• **Task requirements**: With pictures omitted, copy exactly the lines from the one containing "1456x819 pixels. Task: Switch" through the end of the records below.

---------- Supplied information ----------

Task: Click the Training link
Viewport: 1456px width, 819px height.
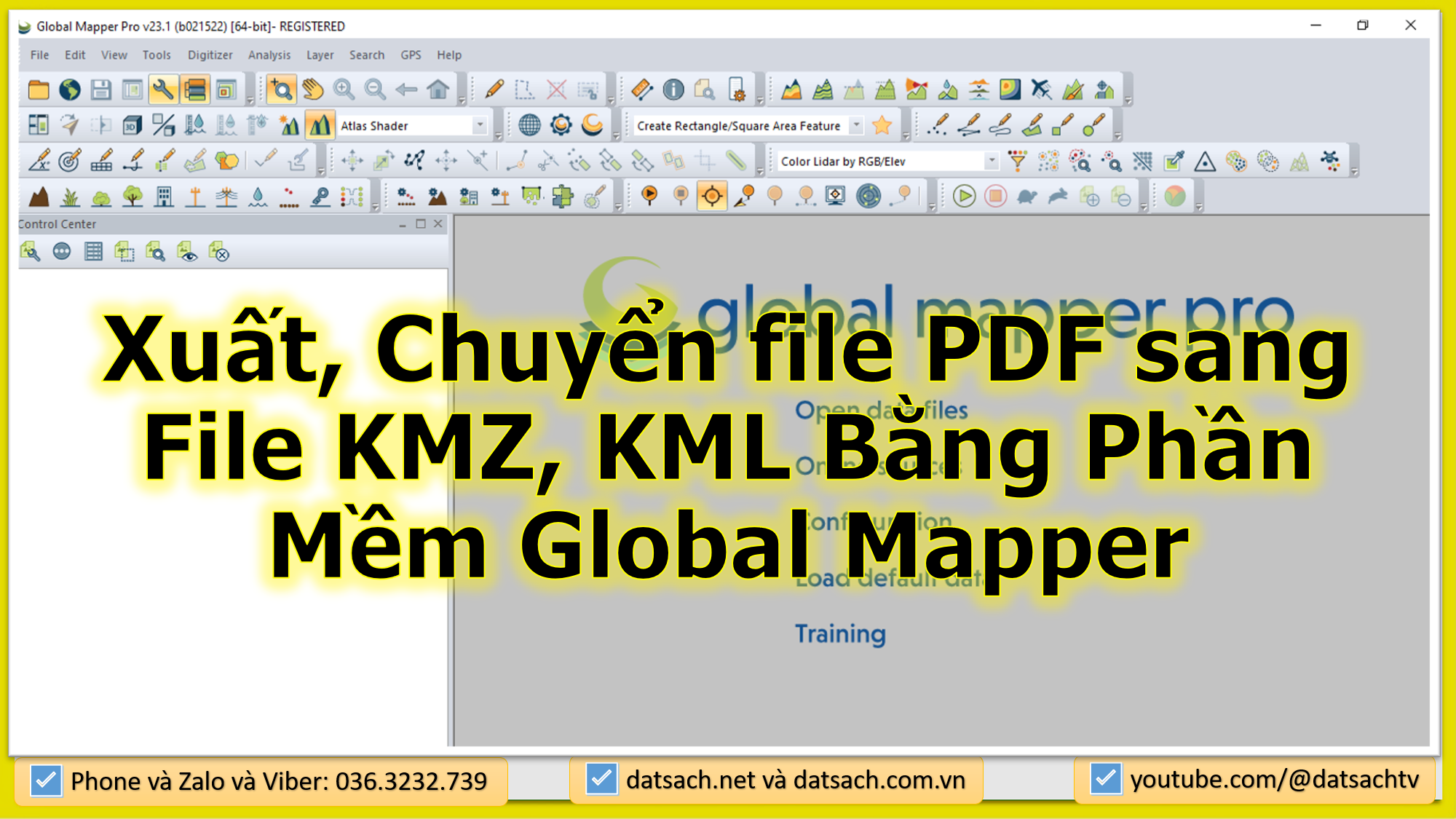Action: pyautogui.click(x=841, y=633)
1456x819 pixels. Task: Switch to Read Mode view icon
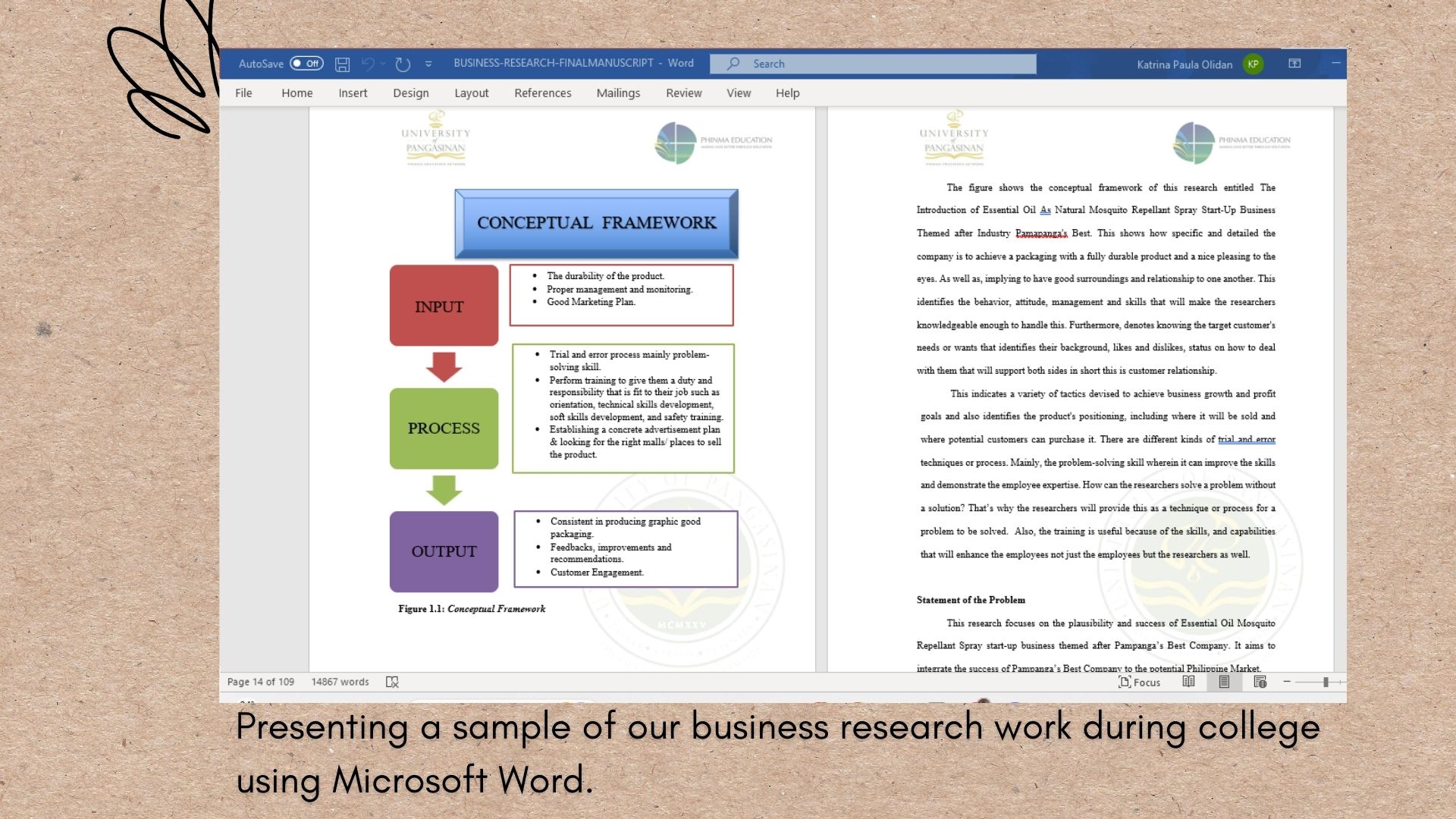coord(1188,682)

----------

• **Expected output**:
1456x819 pixels. Task: Switch to Read Mode view icon
coord(1188,682)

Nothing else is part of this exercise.